++++ INPUT FOR THIS TASK ++++

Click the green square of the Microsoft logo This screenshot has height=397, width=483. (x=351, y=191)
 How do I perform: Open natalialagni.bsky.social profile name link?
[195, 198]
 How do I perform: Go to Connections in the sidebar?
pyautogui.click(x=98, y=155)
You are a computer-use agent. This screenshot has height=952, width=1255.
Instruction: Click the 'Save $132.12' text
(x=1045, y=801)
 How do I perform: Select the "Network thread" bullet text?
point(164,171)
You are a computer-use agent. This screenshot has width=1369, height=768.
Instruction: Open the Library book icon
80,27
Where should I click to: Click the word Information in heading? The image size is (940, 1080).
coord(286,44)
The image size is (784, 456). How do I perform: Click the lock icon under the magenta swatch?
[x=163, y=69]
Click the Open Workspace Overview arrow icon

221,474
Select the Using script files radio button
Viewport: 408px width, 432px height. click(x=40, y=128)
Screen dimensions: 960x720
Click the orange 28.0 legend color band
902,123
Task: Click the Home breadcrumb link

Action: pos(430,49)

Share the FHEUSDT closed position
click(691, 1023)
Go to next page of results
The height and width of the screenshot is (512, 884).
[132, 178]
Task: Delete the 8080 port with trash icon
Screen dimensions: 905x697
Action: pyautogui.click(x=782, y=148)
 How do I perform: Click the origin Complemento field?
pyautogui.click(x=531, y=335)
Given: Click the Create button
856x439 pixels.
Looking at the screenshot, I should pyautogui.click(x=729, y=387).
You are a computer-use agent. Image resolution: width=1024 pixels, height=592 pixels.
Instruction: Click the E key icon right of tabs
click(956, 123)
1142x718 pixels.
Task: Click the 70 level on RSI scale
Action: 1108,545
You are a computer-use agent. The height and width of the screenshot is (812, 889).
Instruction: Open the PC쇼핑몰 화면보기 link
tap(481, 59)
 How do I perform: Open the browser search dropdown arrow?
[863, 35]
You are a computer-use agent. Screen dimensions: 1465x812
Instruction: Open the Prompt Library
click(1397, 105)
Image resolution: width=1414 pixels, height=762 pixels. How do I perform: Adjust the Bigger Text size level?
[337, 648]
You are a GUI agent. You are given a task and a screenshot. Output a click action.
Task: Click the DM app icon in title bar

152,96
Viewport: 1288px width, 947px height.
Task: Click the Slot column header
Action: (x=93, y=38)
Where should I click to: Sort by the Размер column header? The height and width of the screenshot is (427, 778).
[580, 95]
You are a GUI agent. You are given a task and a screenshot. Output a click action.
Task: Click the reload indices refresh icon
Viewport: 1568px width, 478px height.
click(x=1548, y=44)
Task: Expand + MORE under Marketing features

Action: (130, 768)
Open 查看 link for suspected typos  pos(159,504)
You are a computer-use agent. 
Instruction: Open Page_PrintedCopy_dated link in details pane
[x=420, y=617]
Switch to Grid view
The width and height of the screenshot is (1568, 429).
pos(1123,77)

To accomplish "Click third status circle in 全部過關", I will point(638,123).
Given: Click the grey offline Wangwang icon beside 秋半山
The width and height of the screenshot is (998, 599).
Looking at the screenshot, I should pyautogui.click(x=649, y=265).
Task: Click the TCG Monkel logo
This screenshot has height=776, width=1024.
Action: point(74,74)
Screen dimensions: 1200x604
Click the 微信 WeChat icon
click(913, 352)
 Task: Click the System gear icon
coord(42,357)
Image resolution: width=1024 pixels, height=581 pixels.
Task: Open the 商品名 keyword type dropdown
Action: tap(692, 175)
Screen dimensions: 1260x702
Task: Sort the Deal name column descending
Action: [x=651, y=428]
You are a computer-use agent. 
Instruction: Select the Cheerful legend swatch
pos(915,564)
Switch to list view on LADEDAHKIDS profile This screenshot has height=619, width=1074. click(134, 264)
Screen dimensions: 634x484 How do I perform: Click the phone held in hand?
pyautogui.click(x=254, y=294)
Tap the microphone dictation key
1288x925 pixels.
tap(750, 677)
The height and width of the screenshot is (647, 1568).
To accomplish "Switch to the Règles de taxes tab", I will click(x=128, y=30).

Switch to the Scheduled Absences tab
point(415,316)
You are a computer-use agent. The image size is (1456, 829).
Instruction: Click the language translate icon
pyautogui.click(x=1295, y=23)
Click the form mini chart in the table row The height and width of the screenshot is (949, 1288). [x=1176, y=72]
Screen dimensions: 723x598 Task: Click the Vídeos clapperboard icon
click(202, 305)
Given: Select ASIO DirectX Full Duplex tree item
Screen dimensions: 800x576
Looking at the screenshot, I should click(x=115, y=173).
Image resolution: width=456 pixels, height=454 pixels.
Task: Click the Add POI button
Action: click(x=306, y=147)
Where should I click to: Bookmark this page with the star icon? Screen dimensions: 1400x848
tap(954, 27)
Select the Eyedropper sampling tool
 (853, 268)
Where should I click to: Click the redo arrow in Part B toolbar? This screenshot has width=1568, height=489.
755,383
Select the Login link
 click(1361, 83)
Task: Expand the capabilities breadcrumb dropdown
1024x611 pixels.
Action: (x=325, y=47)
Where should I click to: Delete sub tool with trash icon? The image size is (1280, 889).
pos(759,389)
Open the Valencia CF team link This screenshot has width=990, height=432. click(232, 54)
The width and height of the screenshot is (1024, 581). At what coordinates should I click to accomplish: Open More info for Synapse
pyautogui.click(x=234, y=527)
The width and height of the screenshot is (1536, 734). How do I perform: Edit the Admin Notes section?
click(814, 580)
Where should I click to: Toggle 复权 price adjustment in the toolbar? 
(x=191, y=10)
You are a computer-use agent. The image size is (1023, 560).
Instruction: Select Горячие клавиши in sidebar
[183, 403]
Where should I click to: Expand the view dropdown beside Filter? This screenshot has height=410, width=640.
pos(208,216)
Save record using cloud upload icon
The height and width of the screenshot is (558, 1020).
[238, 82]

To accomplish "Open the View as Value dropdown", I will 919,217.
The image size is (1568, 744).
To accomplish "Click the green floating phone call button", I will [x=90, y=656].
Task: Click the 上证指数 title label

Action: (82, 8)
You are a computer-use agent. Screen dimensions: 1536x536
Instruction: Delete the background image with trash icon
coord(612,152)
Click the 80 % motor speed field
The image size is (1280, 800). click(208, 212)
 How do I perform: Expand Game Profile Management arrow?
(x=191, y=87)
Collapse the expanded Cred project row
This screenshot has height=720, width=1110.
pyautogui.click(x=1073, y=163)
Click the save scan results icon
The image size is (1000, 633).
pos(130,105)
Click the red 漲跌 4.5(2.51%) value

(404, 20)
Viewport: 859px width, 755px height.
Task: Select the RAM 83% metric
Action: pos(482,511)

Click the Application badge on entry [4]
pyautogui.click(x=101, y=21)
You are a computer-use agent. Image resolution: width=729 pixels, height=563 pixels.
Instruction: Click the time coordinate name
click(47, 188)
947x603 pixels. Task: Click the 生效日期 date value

++++

PROBLEM DETAILS: Write out each line above with the word "computer".

ANSWER SPACE:
You are a computer-use agent. This screenshot has height=952, width=1255.
You are a computer-use agent. This screenshot has width=1369, height=768.
You are a computer-use agent. Image resolution: width=1024 pixels, height=592 pixels.
You are a computer-use agent. The height and width of the screenshot is (812, 889).
You are a computer-use agent. Screen dimensions: 1465x812
You are a computer-use agent. 
You are a computer-use agent. 
You are a computer-use agent. The image size is (1456, 829).
You are a computer-use agent. The image size is (1023, 560).
You are a computer-use agent. Screen dimensions: 1536x536
You are a computer-use agent. Image resolution: width=729 pixels, height=563 pixels.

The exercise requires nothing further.